A Florida man has brought a class action lawsuit against the Miami Heat Limited Partnership (“Miami Heat”) for violating Title III of the Americans with Disabilities Act (“ADA”). Andres Gomez, the Plaintiff named in the website accessibility lawsuit against the Miami Heat, is alleging that, as a blind man, the Miami Heat’s online store does not provide him with full accessibility.
What can your business do to prevent website accessibility lawsuits?
The Foundation for Website Accessibility Lawsuits
Many business owners are aware of more traditional ADA lawsuits brought by people with disabilities who have been barred access to certain public accommodations. With the advent of the Internet, the brick and mortar presence of many companies has diminished, while online existence has grown exponentially. In turn, people with disabilities started bringing lawsuits against businesses when they could not successfully access the goods or services offered through certain websites. As the sample size of website accessibility lawsuits grows, it is noticeable that courts interpret “public accommodations” within the meaning of Title III of the ADA in one of two ways: (1) that the ADA applies only to websites that have a physical connection to goods or services available at a physical store location; and (2) that the ADA applies more broadly to online-only businesses.

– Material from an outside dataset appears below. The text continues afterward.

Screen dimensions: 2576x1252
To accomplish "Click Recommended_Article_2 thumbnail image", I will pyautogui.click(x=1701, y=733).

The Allegations Against the Miami Heat
In Mr. Gomez’s website accessibility lawsuit complaint, he alleges that he visited the Miami Heat’s online store with the intent to gain access to the Miami Heat’s inventory for the purpose of purchasing products. As a blind consumer, Mr. Gomez was using screen reader software or other assistive technology to access the Miami Heat website and alleges that digital barriers prevented him from accessing the content available on the website. As a result, Mr. Gomez asserts that he has been discriminated against for his blindness and denied the full and equal enjoyment of the Miami Heat website.
Protecting Your Business Against Website Accessibility Lawsuits
The World Wide Web Consortium (“W3C”) is the primary international Internet standards organization that publishes technical criteria to achieve ADA compliance. On June 5, 2018, W3C published the Web Content Accessibility Guidelines (“WCAG”) 2.1. Every version of the WCAGs have provided a tiered system for A, double-A, and triple-A compliance, with triple-A being the highest level of compliance. Courts that have found websites to be in violation of the ADA have ruled that websites must raise their standards to at least a double-A standard of compliance. Additionally, it is important for companies to be able to demonstrate that proactive measures have been taken to make their websites ADA compliant. One proactive measure is to post an accessibility policy outlining the measures that an applicable business has taken to make the website accessible for people with disabilities.